**EXERCICE:** Extrayez telles quelles les lignes à partir du début des données et jusqu'à la ligne qui contient « Image resolution: width=1224 », les deux bornes comprises. Omettez les images dans votre réponse.

**Données de pointage pour textes et éléments:**
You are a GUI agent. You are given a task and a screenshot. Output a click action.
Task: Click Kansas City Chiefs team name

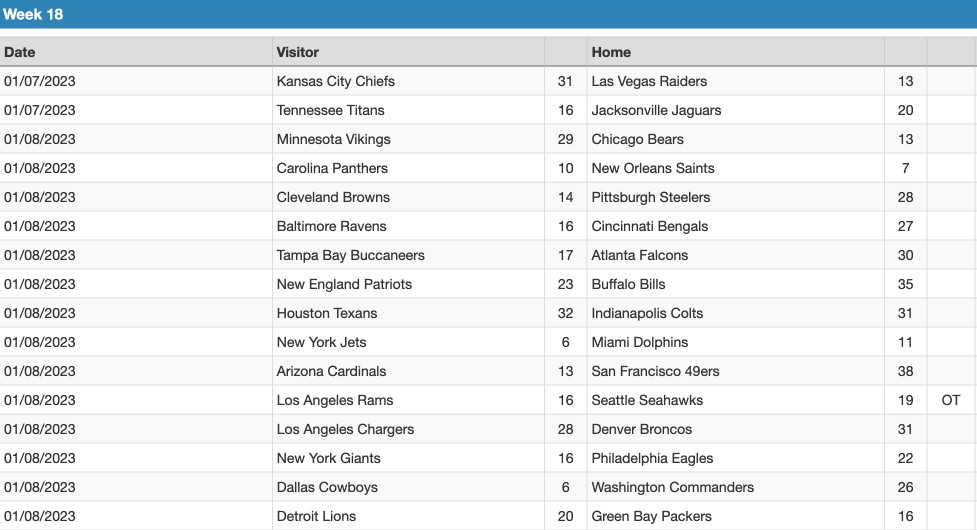coord(336,81)
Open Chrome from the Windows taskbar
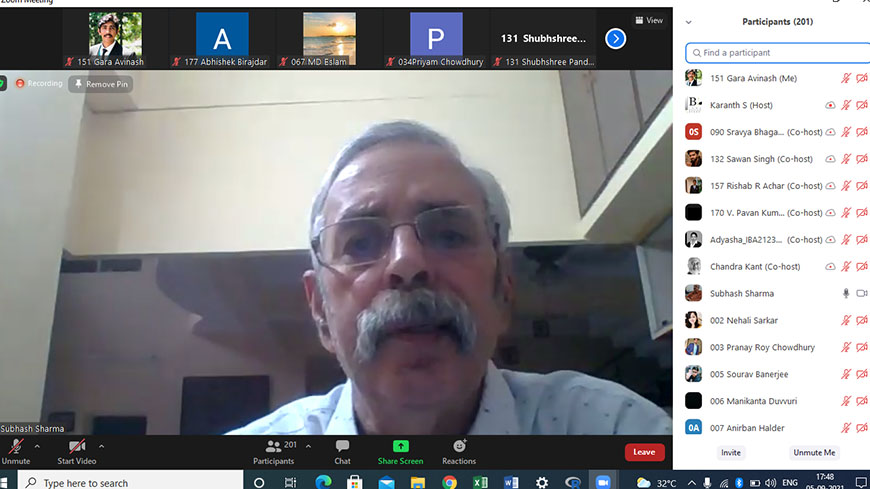Viewport: 870px width, 489px height. [450, 482]
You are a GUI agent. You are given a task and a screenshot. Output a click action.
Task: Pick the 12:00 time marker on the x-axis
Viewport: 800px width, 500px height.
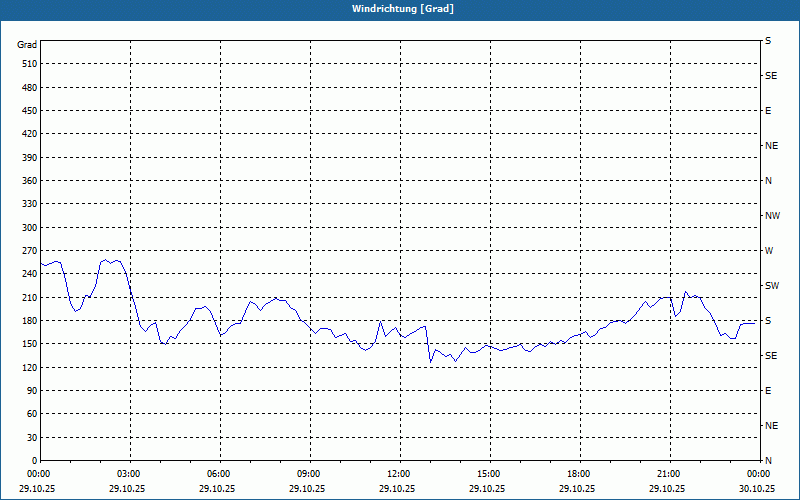point(399,474)
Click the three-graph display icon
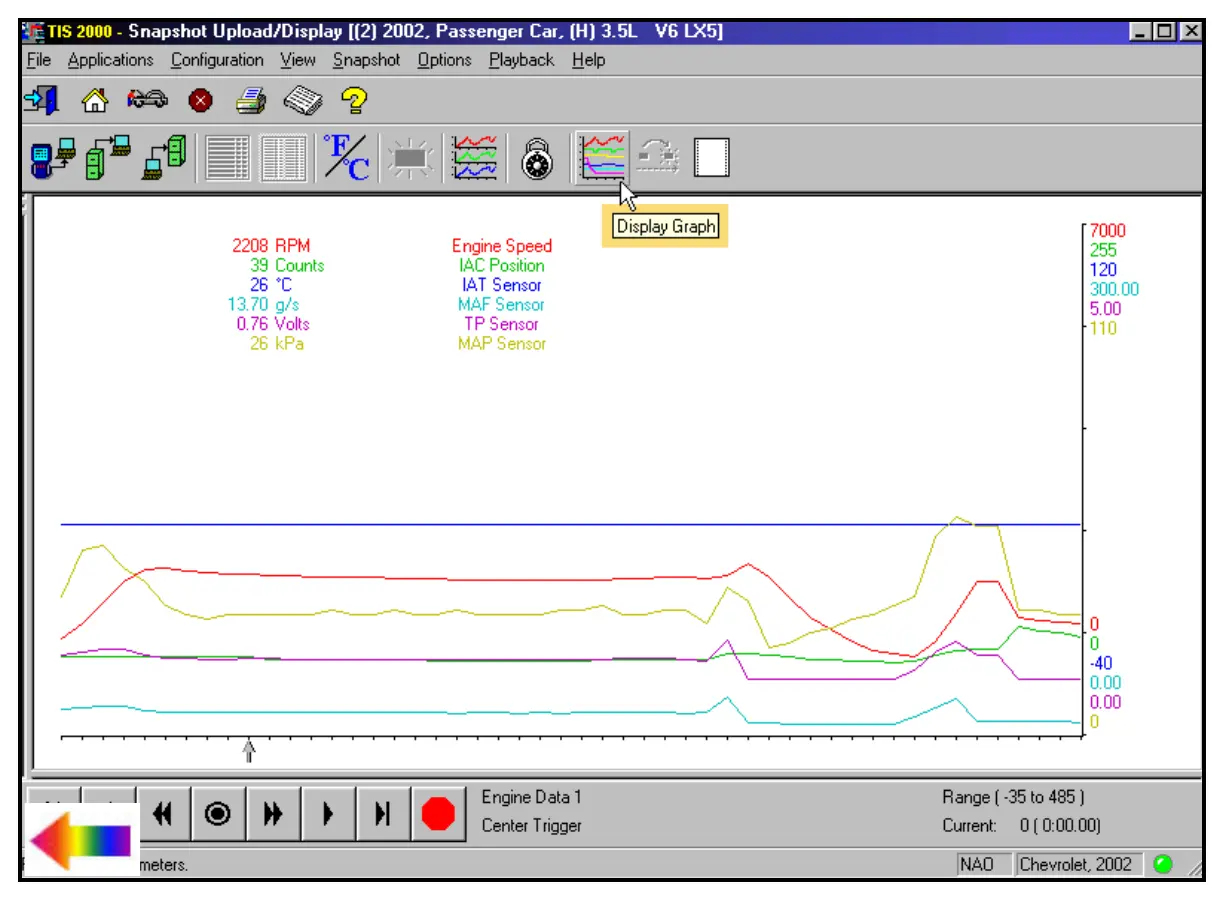Image resolution: width=1224 pixels, height=900 pixels. (x=474, y=157)
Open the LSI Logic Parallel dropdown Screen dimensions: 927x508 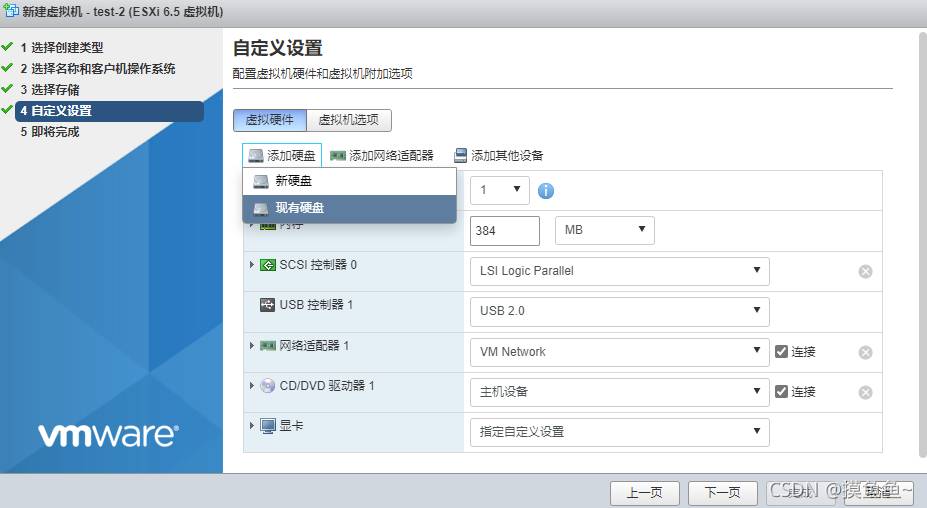point(618,271)
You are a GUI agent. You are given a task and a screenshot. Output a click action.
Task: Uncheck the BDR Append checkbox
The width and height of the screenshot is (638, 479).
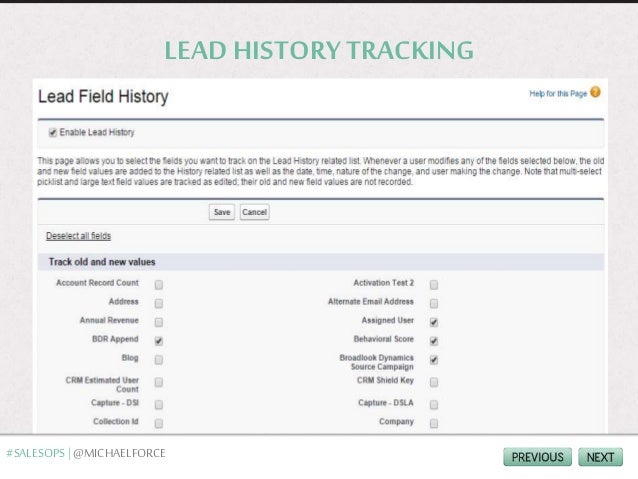tap(159, 341)
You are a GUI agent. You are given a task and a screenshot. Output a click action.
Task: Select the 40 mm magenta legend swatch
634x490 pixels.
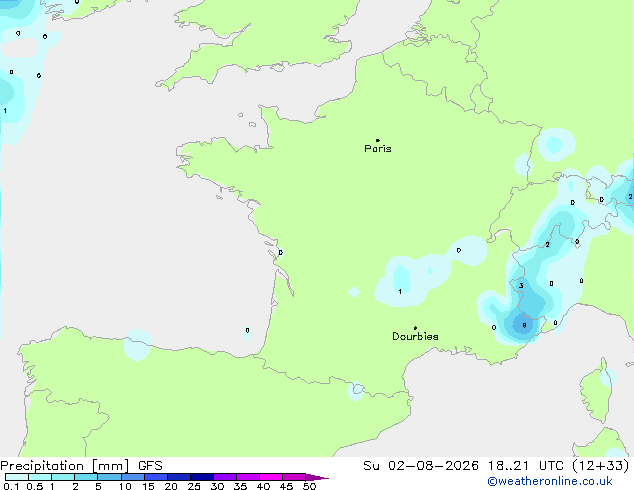point(271,477)
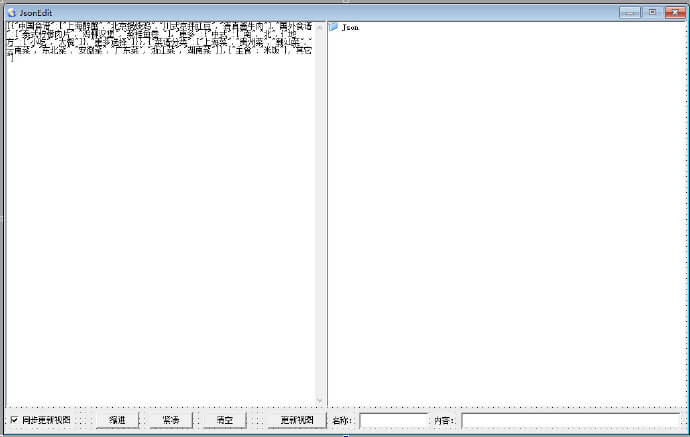Click the JsonEdit app icon in title bar
Screen dimensions: 690x437
pyautogui.click(x=11, y=11)
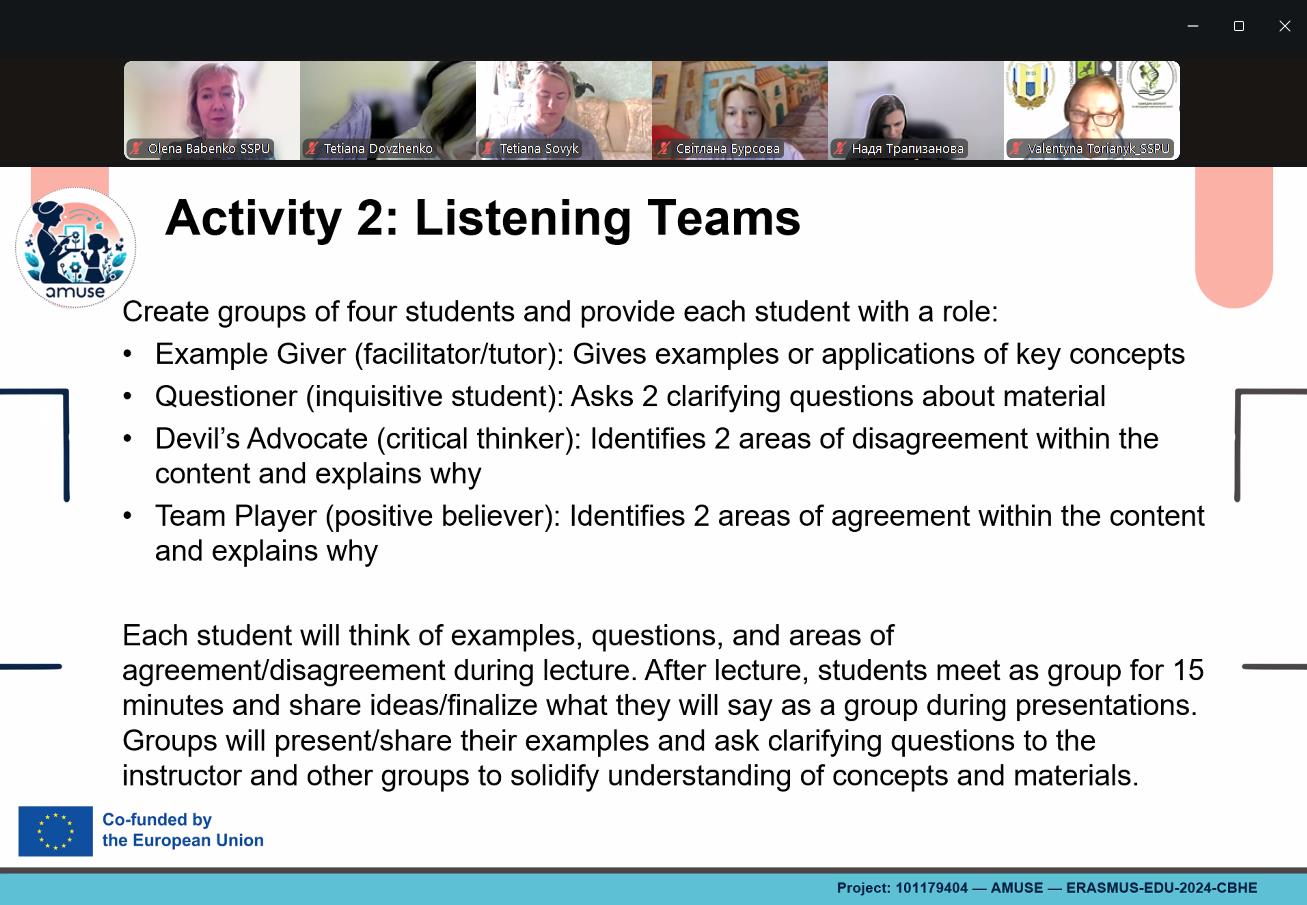Image resolution: width=1307 pixels, height=905 pixels.
Task: Click the Tetiana Sovyk name label
Action: pos(539,149)
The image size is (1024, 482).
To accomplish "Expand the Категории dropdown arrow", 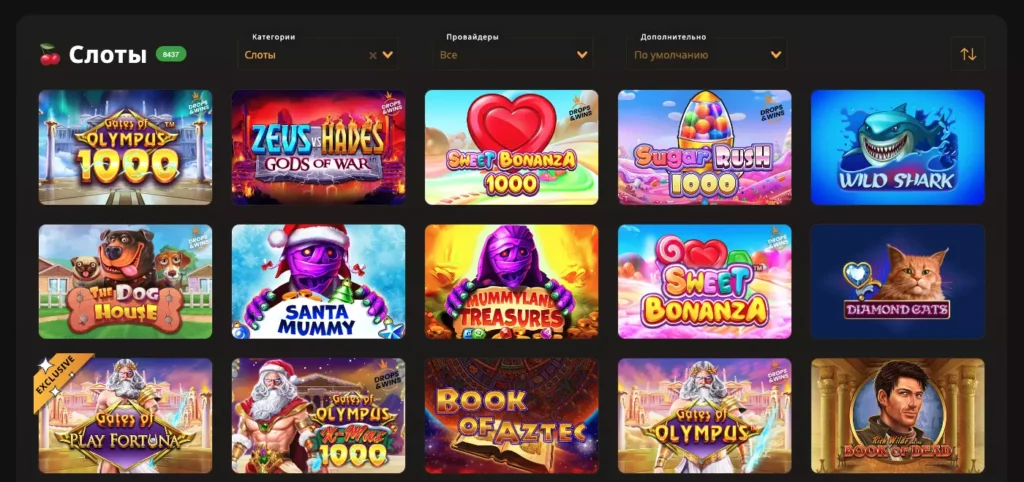I will pos(388,55).
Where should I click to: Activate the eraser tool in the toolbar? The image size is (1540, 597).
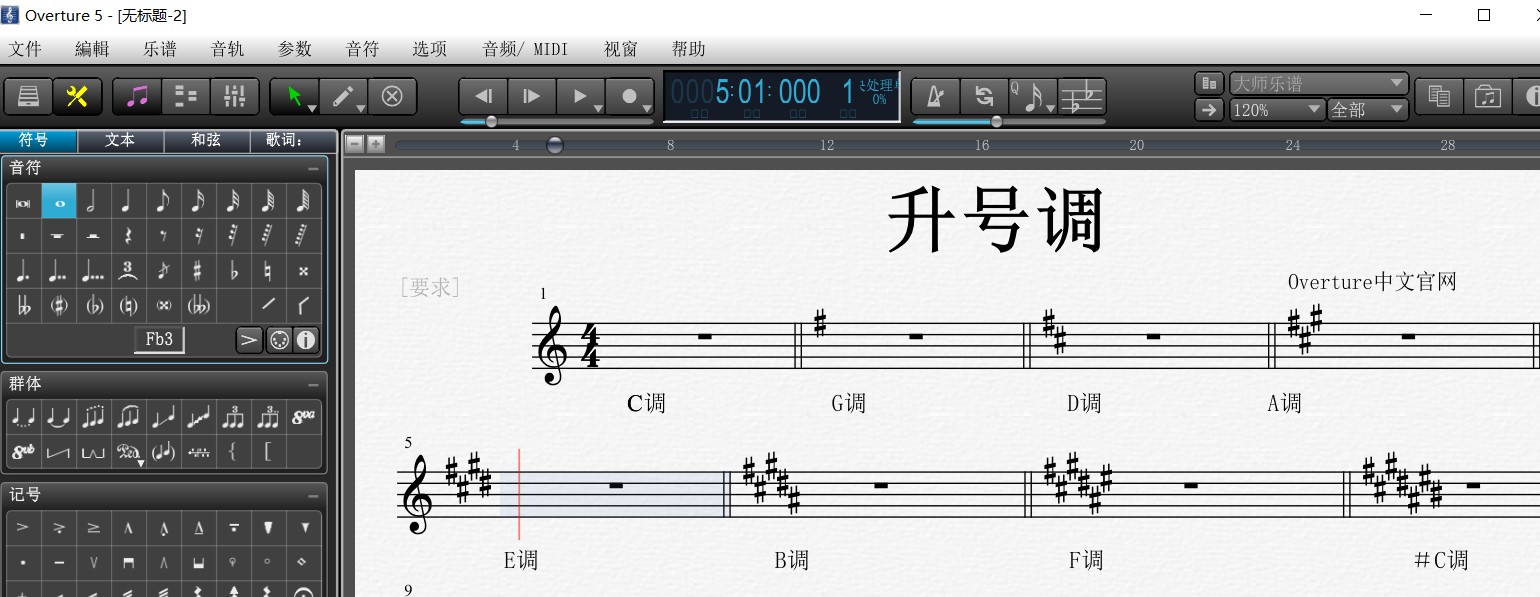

**RÉPONSE ATTENDUE:**
You are a GUI agent. You are given a task and a screenshot. Output a click action.
Task: Click Kansas City Chiefs team name

coord(336,81)
Open Chrome from the Windows taskbar
Viewport: 870px width, 489px height. [450, 482]
You are a GUI agent. You are given a task and a screenshot. Output a click action.
Task: Pick the 12:00 time marker on the x-axis
Viewport: 800px width, 500px height.
point(399,474)
Click the three-graph display icon
Image resolution: width=1224 pixels, height=900 pixels. (x=474, y=157)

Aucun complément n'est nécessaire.